* ИСХОДНЫЙ ТЕКСТ:
FUZZ Ты известна как первый отечественный рок-фотограф…

Наташа Васильева: Если строго подходить, то не я, а мой муж, Васильев, первым взял в руки камеру и стал фотографировать на концертах. Но у него это длилось недолго, – видимо, не показалось достаточно интересным… Потом я взяла в руки камеру сама. Других фотографов на тот момент не помню. Конечно, был Вилли Усов, который начал, может быть, даже раньше, – я просто его тогда не знала. Потом как-то пересеклись: концерт АКВАРИУМА, еще один концерт АКВАРИУМА… Но меня другие фотографы интересовали меньше всего, я на них не обращала никакого внимания. Меня интересовали только музыканты, и больше никто. Вообще у меня очень субъективный взгляд на всё, и очень выборочная память; моя персональная хронология состоит из трех цифр: дата моего рождения, дата рождения дочери и дата отъезда в Англию. Их я помню, а насчет всего остального мне надо напрягаться.

FUZZ Но то, что ты первая женщина-рок-фотограф, – факт очевидный.

* СОБРАННЫЙ МАТЕРИАЛ:

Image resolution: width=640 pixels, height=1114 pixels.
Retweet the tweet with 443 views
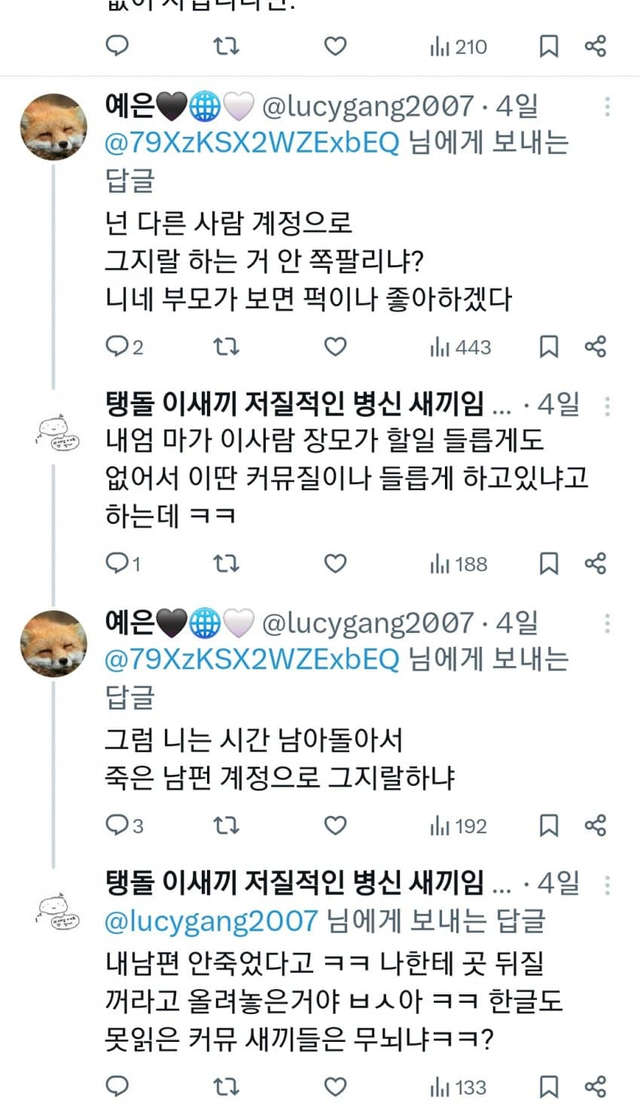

* ЗАДАНИЕ:
Перепишите отрывок интервью от «Наташа Васильева: Если» до «мне надо напрягаться.» включительно, заменив «камеру» на «фотоаппарат».

* ОТВЕТ:
Наташа Васильева: Если строго подходить, то не я, а мой муж, Васильев, первым взял в руки фотоаппарат и стал фотографировать на концертах. Но у него это длилось недолго, – видимо, не показалось достаточно интересным… Потом я взяла в руки фотоаппарат сама. Других фотографов на тот момент не помню. Конечно, был Вилли Усов, который начал, может быть, даже раньше, – я просто его тогда не знала. Потом как-то пересеклись: концерт АКВАРИУМА, еще один концерт АКВАРИУМА… Но меня другие фотографы интересовали меньше всего, я на них не обращала никакого внимания. Меня интересовали только музыканты, и больше никто. Вообще у меня очень субъективный взгляд на всё, и очень выборочная память; моя персональная хронология состоит из трех цифр: дата моего рождения, дата рождения дочери и дата отъезда в Англию. Их я помню, а насчет всего остального мне надо напрягаться.